Das Seat-Testzentrum ist mit neun Motorenprüfständen ausgestattet, auf denen Verbrennungs-, Elektro-, Hybrid- und CNG-Motoren kalibriert und getestet werden - Bildnachweis: Seat

 

Schwerpunkt auf Hybrid- und Elektromotoren

Seat hat in den vergangenen fünf Jahren mehr als 30 Millionen Euro in den Aufbau eines modernen Motoren-Testzentrums investiert. Inzwischen konnte die Einrichtung mit einer Testkapazität von 14.300 Motorprüfungen pro Jahr in Betrieb genommen werden. Das Motoren-Testzentrum verfügt über neun Multienergie-Prüfstände, die sich für jegliche Arten von Tests an Verbrennungs-, Elektro-, Hybrid- und Erdgas-Motoren eignen. Das neue Testzentrum für Antriebe ist mit insgesamt neun Motorprüfständen ausgestattet, auf denen gemäß ihrer jeweiligen Kapazität die Fahrzeugtypen, für die der Motor bestimmt ist, getestet und kalibriert werden. So können bereits in der Entwicklungsphase Faktoren wie Kraftstoffeinspritzung, Einlass oder Leistung angepasst werden und Simulationen extremer Betriebsbedingungen erfolgen, um die Reaktion der Motoren genauer zu untersuchen.
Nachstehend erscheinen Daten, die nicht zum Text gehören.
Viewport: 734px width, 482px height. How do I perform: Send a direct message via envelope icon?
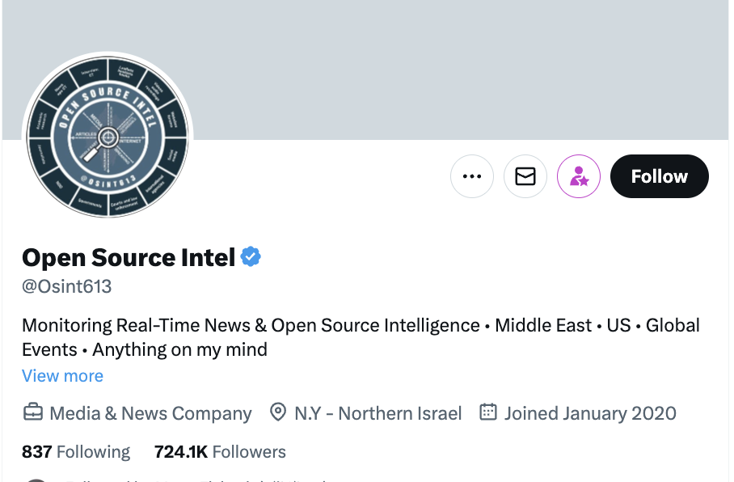525,176

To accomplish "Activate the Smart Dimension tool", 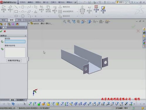I will click(x=10, y=9).
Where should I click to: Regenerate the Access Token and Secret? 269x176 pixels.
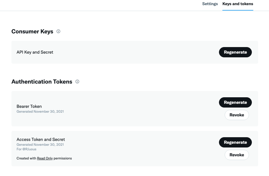click(235, 142)
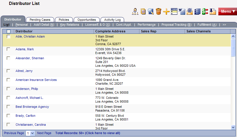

Die Tests sollen sicherstellen, dass die Motoren während ihrer gesamten Lebensdauer den Anforderungen an Qualität, CO2-Ausstoß und anderen Schadstoffemissionen, Langlebigkeit und Leistung entsprechen. Deshalb beginnen die Tests bereits in einer frühen Entwicklungsphase und sind Voraussetzung für die spätere Zulassung der Aggregate. Das Zentrum umfasst auch eine Klimakammer für die Simulation von Extrembedingungen, die von -40 bis +65 Grad sowie bis zu 5.000 Höhenmeter reichen. Es gibt ein automatisches Turm-Parksystem mit einer Kapazität für 27 Fahrzeuge, die unter optimalen Bedingungen bei 23 Grad auf die Durchführung ihrer Tests warten.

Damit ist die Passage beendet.